Data for this exercise:
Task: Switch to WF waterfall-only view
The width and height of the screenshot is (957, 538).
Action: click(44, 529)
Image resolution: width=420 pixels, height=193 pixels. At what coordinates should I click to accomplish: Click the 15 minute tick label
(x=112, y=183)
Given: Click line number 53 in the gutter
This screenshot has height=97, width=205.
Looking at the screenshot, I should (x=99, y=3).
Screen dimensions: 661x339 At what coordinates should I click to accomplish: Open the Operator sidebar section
* * *
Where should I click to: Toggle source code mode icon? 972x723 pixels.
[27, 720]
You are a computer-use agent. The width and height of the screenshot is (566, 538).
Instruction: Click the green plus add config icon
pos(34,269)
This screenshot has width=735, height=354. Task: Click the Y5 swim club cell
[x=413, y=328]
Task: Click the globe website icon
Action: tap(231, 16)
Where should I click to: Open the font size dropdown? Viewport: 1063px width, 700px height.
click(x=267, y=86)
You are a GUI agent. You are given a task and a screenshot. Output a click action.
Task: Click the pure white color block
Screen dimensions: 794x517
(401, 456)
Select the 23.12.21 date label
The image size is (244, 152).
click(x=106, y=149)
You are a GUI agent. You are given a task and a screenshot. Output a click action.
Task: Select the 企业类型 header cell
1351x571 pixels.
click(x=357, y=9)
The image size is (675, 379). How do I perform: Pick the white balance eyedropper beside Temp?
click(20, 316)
---
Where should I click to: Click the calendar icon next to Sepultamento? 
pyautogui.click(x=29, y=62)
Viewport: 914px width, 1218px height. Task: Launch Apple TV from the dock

Problem description:
The required output is every line above from the one with "Task: Switch to WF waterfall-only view" down to the one with "Screen dimensions: 661x339", restated word for word, ends included.

Answer below:
Task: Switch to WF waterfall-only view
The width and height of the screenshot is (957, 538).
Action: click(44, 529)
Image resolution: width=420 pixels, height=193 pixels. At what coordinates should I click to accomplish: Click the 15 minute tick label
(x=112, y=183)
Given: Click line number 53 in the gutter
This screenshot has height=97, width=205.
Looking at the screenshot, I should (x=99, y=3).
Screen dimensions: 661x339 At what coordinates should I click to accomplish: Open the Operator sidebar section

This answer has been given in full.